## WHAT THE EXERCISE ASKS
Scan the entries below for the word "section" and copy every line in which it occurs.

## Saved data entries
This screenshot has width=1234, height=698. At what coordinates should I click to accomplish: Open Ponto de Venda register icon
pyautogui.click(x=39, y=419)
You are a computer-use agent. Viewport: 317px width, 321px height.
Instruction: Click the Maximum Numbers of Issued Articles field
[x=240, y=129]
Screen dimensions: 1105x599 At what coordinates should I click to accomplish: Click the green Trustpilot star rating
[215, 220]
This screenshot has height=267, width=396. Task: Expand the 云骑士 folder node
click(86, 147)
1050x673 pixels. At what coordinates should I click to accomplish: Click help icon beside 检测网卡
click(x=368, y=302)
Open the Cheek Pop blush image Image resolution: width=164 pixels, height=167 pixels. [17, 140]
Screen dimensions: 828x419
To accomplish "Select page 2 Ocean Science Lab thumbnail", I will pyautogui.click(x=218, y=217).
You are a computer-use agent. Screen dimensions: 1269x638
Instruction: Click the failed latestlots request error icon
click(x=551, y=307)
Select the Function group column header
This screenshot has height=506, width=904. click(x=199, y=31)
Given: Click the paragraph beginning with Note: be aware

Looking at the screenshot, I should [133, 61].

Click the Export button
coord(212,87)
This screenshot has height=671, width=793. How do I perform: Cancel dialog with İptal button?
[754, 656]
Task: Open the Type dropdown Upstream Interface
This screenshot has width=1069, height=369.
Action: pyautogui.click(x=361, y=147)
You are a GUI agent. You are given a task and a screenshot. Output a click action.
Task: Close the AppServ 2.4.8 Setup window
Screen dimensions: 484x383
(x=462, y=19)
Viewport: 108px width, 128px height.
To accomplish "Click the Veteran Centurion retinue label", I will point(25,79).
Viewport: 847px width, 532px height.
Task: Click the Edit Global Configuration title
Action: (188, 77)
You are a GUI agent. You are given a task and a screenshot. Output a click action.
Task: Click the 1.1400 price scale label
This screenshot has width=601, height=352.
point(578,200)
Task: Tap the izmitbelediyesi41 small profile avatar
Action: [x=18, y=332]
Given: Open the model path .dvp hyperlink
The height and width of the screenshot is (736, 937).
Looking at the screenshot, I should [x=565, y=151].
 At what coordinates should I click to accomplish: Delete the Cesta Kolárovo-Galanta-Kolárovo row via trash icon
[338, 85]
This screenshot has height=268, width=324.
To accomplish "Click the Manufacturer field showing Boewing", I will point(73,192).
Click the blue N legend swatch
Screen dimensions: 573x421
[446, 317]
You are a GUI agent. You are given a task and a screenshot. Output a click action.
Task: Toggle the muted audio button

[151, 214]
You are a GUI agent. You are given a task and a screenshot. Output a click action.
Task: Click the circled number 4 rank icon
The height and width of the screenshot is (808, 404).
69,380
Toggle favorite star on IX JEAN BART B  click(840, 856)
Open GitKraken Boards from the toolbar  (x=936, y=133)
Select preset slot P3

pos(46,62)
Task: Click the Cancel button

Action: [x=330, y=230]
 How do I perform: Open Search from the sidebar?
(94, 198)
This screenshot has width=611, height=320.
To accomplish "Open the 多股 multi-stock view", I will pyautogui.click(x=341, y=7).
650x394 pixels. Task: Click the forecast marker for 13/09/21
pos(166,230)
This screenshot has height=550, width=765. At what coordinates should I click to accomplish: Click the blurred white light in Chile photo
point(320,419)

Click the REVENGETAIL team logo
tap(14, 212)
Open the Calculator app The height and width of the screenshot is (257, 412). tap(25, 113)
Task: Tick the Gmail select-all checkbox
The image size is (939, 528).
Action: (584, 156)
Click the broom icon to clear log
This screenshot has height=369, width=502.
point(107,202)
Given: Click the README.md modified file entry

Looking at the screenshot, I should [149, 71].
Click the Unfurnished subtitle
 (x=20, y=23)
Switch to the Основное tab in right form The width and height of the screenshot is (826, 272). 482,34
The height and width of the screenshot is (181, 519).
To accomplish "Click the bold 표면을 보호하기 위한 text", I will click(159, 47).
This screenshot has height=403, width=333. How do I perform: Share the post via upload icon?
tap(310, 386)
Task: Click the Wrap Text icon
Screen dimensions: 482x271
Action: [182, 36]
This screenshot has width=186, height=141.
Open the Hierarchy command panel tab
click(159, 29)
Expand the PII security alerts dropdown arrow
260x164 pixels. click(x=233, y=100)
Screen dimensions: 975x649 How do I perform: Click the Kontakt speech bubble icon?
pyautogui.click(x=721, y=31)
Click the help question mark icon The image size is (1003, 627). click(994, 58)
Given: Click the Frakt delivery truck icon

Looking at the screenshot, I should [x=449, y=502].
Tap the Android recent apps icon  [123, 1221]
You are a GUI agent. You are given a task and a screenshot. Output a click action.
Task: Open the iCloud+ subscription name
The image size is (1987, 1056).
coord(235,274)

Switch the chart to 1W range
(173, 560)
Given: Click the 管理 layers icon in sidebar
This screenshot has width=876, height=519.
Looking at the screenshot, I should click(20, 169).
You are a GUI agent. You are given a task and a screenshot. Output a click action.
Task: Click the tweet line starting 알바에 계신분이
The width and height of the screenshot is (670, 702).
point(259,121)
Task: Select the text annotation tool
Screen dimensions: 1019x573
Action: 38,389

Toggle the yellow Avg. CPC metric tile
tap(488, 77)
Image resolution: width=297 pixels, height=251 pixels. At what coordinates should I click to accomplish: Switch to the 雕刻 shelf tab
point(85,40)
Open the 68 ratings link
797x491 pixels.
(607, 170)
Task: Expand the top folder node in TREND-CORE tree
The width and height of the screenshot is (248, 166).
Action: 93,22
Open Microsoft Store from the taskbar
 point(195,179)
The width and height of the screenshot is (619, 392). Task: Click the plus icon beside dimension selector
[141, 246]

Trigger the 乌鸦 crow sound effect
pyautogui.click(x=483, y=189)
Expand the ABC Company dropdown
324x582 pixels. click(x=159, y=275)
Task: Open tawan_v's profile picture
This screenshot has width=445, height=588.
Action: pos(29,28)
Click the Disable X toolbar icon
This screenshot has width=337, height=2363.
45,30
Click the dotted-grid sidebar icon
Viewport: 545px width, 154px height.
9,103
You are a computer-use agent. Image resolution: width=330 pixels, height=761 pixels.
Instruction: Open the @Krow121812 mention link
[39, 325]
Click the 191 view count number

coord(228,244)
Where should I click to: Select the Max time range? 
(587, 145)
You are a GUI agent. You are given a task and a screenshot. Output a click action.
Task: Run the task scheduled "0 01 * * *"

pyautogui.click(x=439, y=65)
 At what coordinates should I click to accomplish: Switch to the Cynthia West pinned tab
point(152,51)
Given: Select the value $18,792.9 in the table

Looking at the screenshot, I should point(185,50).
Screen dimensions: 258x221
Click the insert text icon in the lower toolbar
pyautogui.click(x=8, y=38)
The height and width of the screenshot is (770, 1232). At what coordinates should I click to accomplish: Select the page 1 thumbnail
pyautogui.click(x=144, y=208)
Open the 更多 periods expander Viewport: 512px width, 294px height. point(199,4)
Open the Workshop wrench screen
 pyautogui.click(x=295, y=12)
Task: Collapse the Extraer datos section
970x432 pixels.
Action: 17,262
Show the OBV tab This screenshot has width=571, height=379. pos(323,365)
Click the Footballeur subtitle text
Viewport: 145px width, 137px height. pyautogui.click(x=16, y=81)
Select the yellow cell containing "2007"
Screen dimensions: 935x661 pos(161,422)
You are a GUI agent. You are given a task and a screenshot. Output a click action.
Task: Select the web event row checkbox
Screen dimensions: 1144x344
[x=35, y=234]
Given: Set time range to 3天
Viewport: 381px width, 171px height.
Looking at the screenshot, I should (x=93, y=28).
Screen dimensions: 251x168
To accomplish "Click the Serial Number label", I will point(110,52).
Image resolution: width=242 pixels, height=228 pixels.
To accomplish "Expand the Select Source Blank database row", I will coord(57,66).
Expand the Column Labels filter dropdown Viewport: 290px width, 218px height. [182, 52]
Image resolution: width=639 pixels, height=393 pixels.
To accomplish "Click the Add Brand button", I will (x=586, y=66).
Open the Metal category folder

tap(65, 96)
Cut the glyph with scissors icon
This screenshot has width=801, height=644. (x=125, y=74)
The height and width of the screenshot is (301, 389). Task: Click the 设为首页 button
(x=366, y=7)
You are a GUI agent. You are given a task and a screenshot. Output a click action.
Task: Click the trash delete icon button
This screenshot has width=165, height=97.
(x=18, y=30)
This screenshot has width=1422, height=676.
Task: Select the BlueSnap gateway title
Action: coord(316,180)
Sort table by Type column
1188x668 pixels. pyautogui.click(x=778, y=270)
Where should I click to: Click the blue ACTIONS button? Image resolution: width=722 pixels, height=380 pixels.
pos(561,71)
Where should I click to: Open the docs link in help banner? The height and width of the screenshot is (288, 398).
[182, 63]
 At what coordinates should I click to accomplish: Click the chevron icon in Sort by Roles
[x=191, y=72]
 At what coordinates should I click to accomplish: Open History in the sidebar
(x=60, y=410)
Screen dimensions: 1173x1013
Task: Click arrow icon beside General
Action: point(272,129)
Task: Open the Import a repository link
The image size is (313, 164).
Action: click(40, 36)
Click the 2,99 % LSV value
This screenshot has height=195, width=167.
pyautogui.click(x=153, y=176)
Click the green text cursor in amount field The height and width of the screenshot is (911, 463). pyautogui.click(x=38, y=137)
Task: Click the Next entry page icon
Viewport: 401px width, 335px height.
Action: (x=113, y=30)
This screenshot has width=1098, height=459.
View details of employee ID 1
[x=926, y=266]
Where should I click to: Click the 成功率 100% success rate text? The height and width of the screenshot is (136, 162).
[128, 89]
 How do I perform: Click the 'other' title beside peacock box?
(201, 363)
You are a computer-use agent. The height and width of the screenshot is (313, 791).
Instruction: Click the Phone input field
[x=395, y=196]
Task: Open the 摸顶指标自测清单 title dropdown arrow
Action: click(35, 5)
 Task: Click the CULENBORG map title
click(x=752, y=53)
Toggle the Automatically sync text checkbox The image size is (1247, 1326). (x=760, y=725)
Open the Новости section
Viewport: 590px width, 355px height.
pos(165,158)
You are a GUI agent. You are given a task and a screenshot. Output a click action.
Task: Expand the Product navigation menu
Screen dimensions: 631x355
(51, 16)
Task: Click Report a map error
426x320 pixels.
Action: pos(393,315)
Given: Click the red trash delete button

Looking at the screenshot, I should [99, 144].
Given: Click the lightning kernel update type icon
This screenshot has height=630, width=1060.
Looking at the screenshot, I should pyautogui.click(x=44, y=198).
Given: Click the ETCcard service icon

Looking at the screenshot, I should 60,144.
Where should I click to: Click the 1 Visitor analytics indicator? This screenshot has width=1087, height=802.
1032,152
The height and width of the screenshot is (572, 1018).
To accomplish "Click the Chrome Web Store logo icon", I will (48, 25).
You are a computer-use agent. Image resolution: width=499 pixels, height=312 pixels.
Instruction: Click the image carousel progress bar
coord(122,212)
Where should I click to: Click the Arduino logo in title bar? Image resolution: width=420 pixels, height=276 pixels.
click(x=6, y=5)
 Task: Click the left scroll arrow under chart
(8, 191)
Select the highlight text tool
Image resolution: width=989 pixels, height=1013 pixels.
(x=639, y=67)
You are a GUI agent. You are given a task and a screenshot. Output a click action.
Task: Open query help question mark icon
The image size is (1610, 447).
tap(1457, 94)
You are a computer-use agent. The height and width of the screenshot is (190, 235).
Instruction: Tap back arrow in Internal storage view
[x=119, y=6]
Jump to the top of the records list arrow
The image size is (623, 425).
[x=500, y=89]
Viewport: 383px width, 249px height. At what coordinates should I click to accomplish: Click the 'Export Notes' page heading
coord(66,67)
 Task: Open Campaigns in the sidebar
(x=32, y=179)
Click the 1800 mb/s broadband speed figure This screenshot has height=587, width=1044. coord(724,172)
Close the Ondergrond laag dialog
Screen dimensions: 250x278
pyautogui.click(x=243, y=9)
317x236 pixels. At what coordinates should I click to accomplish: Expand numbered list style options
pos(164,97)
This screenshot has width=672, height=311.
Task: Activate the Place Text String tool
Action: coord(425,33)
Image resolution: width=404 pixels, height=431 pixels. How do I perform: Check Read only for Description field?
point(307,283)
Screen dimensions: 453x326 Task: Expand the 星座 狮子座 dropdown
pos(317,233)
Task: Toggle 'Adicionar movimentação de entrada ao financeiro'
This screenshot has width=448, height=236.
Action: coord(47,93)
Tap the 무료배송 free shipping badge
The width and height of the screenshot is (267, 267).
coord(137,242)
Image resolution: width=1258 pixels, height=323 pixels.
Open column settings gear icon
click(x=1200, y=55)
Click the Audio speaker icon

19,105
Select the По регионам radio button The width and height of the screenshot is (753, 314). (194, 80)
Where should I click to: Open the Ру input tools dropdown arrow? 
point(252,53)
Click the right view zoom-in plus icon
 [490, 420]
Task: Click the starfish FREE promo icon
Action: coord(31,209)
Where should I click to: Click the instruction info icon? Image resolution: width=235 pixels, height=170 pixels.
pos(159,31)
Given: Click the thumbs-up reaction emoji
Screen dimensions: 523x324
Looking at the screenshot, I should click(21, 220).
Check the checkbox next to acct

## EXERCISE RESULT
Task: Collapse the Extraer datos section
Open the Новости section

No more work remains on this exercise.